But then, this is all just talk. None of it may matter if the polling landscape looks in November like it does today. But for Republicans to realize the promise of early head-to-head polling, they need to field a national campaign infrastructure capable of turning those potential GOP voters into actual GOP voters. So far, that project is off to a slow start.
“We’ve got the skeleton right now,” Michigan Republican Party chairman Pete Hoekstra told the Associated Press this week. “We’re going to have to put more meat on it.” The Republican Party’s modest footprint in Michigan is indicative of a broader trend. “Indeed,” the AP added, “just six months before the first early votes are cast in the general election between Trump and Biden, Trump’s Republican Party has little general election infrastructure to speak of.” The report contrasts the GOP’s gaunt campaign apparatus with Joe Biden’s increasingly robust ground game.
Biden also has the resources to keep growing. The president’s team “shattered fundraising records” yesterday with a single swing that produced $25 million in commitments. Biden’s campaign committees had $97.5 million on hand at the end of February compared with the $44.8 million that Trump and his committees could access. That fundraising disparity will only become a more acute problem for the GOP. “The Biden campaign,” Politico reported, “has begun to unload its war chest in TV and digital ads, with a $30 million effort this spring designed to boost Biden’s record and attack Trump.”

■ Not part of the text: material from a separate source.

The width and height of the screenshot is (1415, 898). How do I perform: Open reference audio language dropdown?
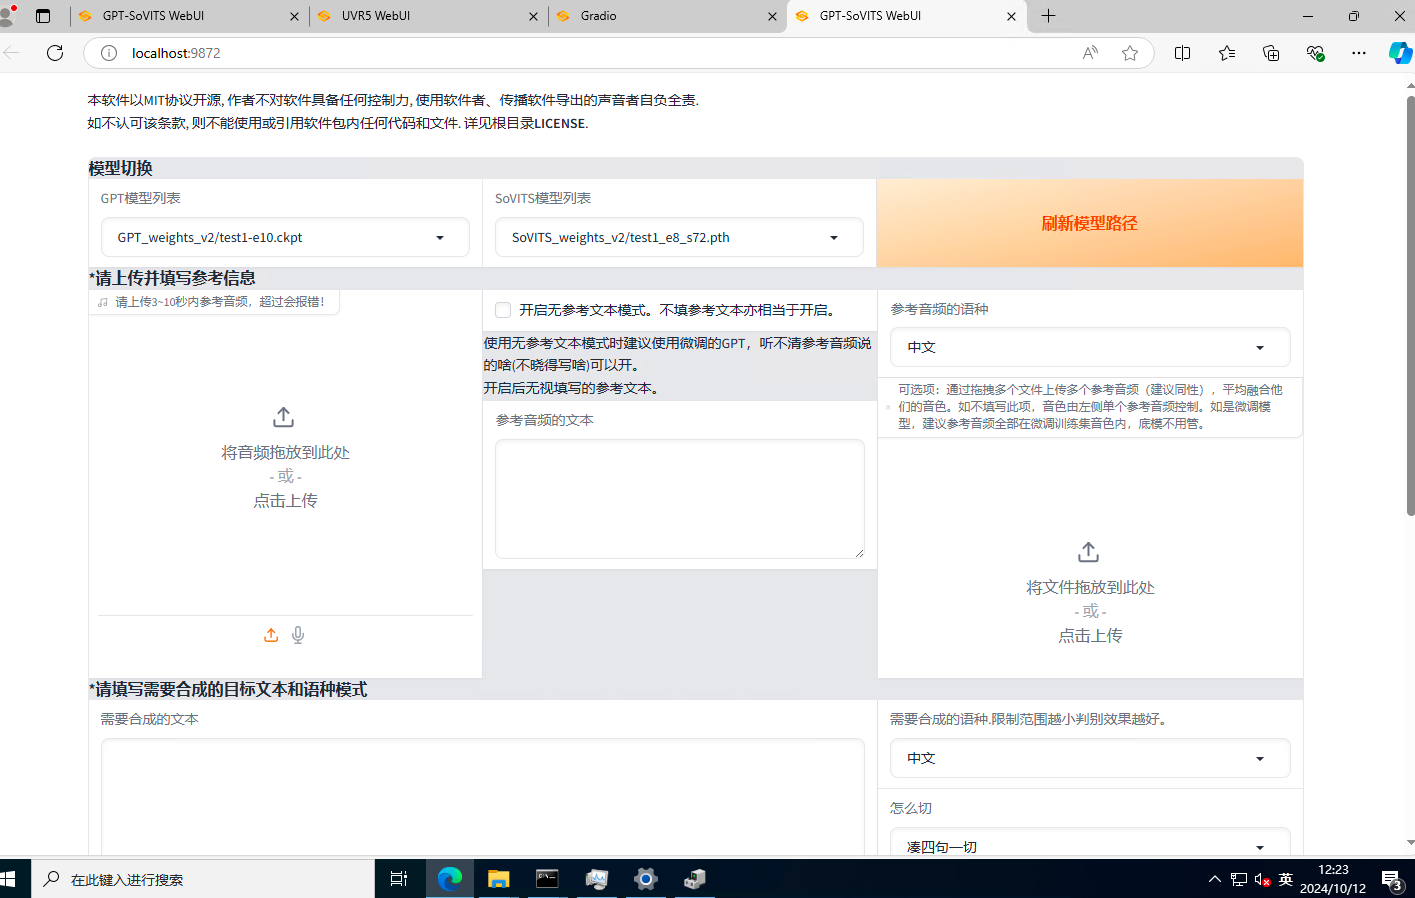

Of course, it’s very early. But it gets late early, as a venerable rhetorician once said. Back in 2012, the Obama campaign broke all the rules when it launched an unspeakably early ad blitz against Mitt Romney . . . in late May. It has long been anticipated that this year’s uneventful primary-election cycle would pave the way for an early start to the general election. The Biden campaign is already off and running. So far, Donald Trump’s GOP is just getting off the starting block.